### THE PROBLEM
Wherever the string "each" shows up in the material below, copy that line.

### DATA RECORDS

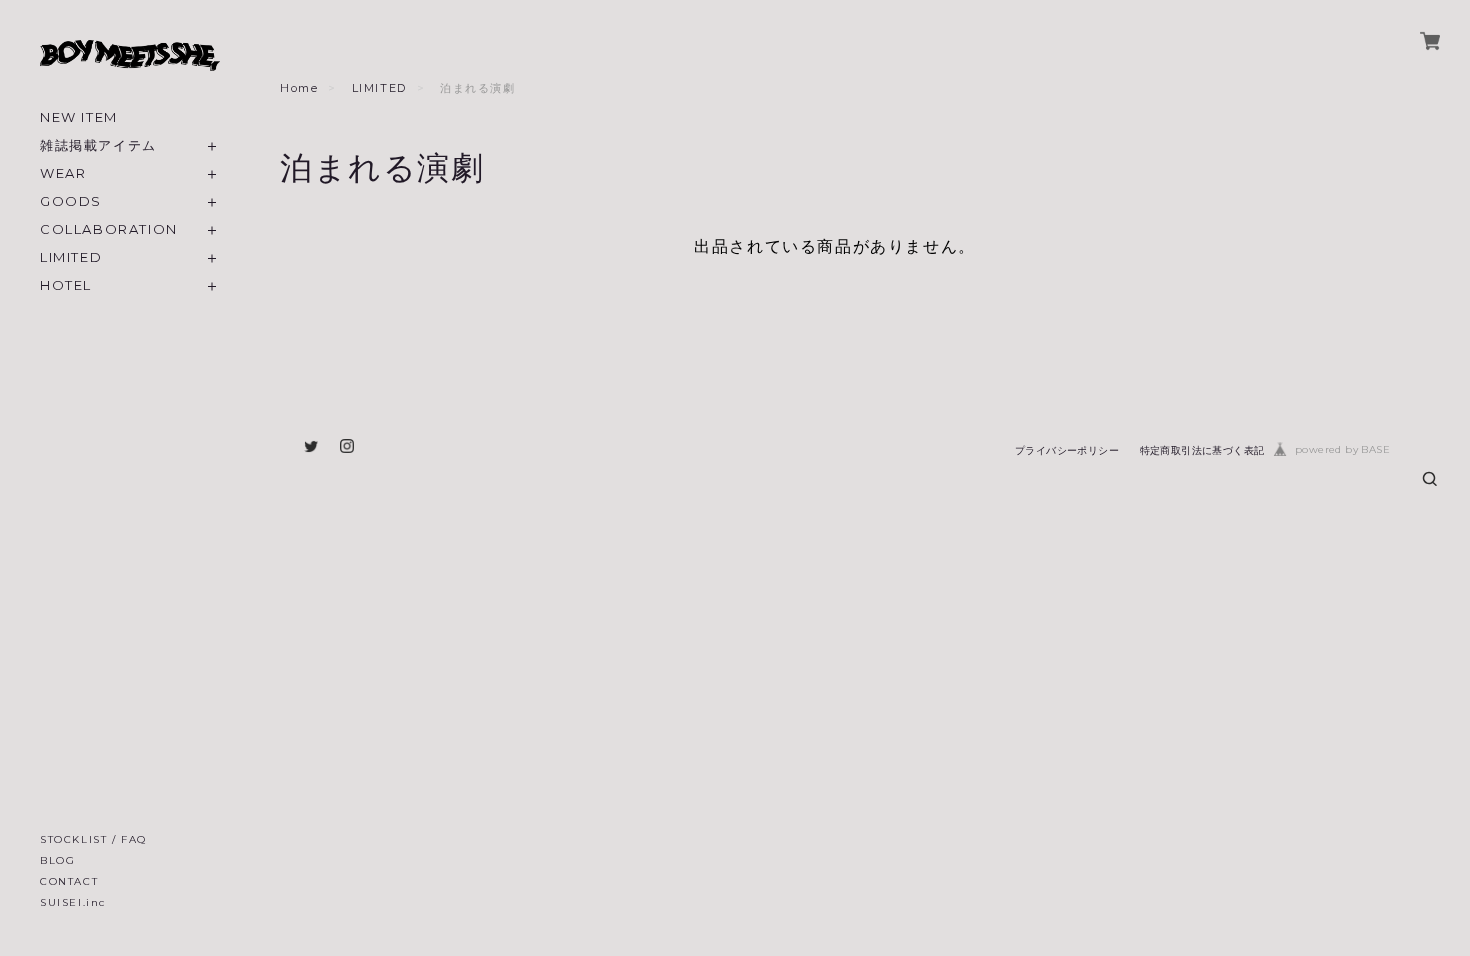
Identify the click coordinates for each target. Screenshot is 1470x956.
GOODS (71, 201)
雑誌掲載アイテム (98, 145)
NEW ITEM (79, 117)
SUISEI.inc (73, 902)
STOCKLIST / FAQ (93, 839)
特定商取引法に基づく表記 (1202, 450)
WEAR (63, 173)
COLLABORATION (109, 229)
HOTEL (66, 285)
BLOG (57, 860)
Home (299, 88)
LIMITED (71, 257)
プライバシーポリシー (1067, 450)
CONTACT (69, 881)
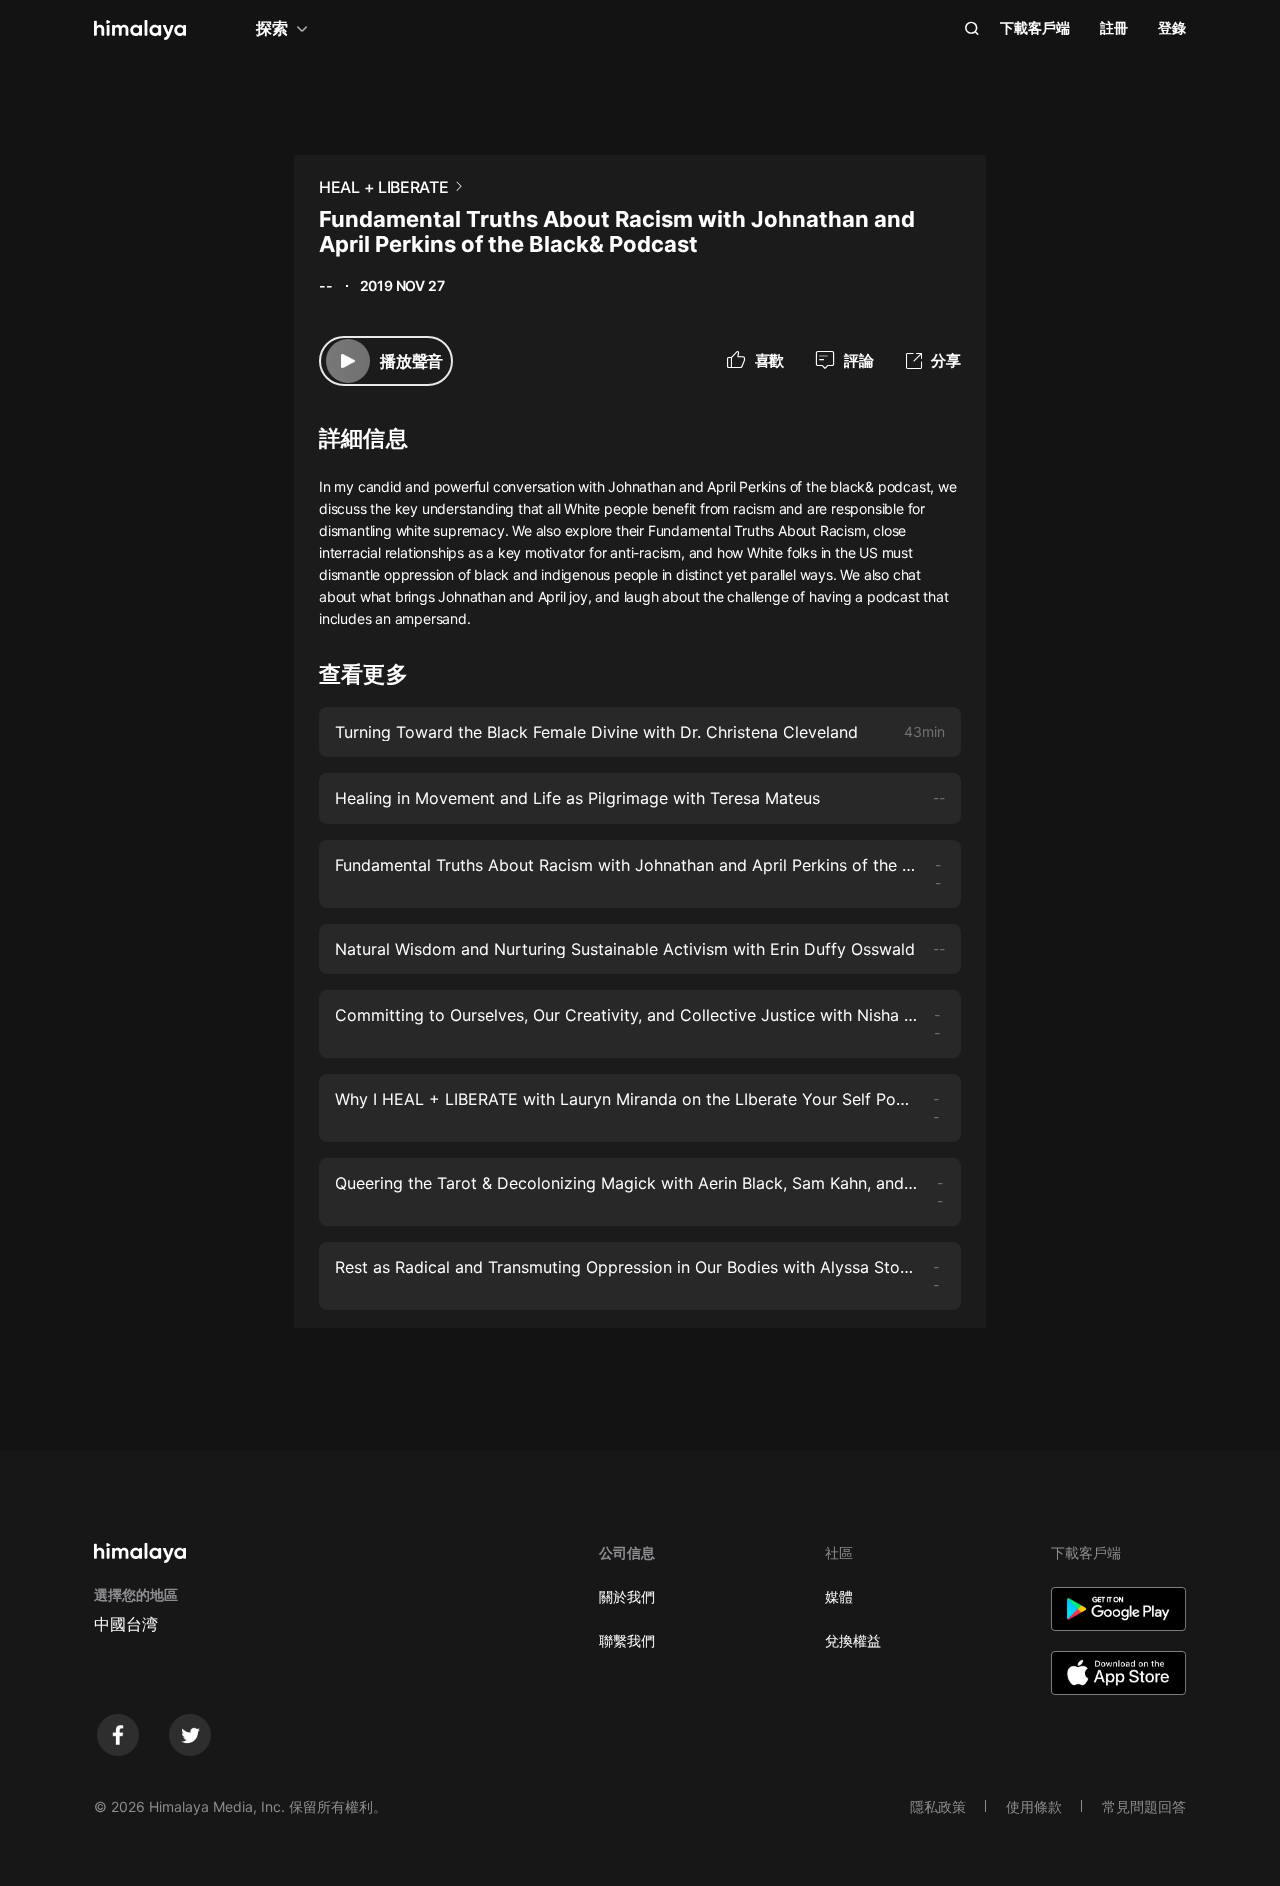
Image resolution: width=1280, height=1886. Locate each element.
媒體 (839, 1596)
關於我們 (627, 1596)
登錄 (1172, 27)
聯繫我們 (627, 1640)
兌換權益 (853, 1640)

### ANSWER SPACE
Identify the click coordinates for each target. Screenshot is 1470x956.
Image resolution: width=1280, height=1886. Locate each element.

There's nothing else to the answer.